Wywiad Ukrainy bije na alarm. Rosja planuje poważną prowokację
Siły rosyjskie przygotowują prowokację na okupowanej Zaporoskiej Elektrowni Atomowej na południu Ukrainy - ostrzegł w piątek ukraiński wywiad wojskowy (HUR). Celem operacji jest powstrzymanie ukraińskiej kontrofensywy - dodano.
Rosyjskie siły przygotowują dużą prowokację w najbliższych godzinach polegającą na imitacji awarii w elektrowni - napisał w komunikacie HUR.
Jak dodano, w tym celu zostanie przeprowadzone uderzenie bezpośrednio na terytorium elektrowni. Następnie okupanci mają ogłosić awaryjny wyciek substancji promieniotwórczych. Odpowiedzialność za te działania będzie zrzucona na Ukrainę - twierdzi HUR.
By ukryć swoje działania, Rosjanie nie dopuścili do zaplanowanej na piątek rotacji personelu misji monitoringowej Międzynarodowej Agencji Energii Atomowej - uważa HUR.
Dalsza część artykułu pod materiałem wideo
Według ukraińskiego wywiadu wojskowego celem tej operacji jest sprowokowanie wspólnoty międzynarodowej do przeprowadzenia szczegółowego śledztwa, podczas którego doszłoby do wstrzymania wszystkich działań bojowych.
Rosjanie mają nadzieję, że w ten sposób udałoby się im zdobyć pożądaną pauzę w działaniach, którą wykorzystaliby do przegrupowania okupacyjnego kontyngentu i do zatrzymania ukraińskiej kontrofensywy - podsumował wywiad.

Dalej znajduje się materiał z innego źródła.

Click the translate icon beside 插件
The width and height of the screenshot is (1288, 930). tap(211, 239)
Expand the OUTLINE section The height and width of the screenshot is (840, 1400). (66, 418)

Zaporoska Elektrownia Atomowa, największa siłownia jądrowa w Europie, jest okupowana od początku marca ubiegłego roku. Na jej terenie stacjonują rosyjscy żołnierze, są tam też obecni pracownicy rosyjskiego państwowego koncernu Rosatom. W ostatnich miesiącach wojska najeźdźcy wielokrotnie ostrzeliwały teren elektrowni, stwarzając w ten sposób - w ocenie władz w Kijowie - zagrożenie radiacyjne o trudnych do przewidzenia konsekwencjach.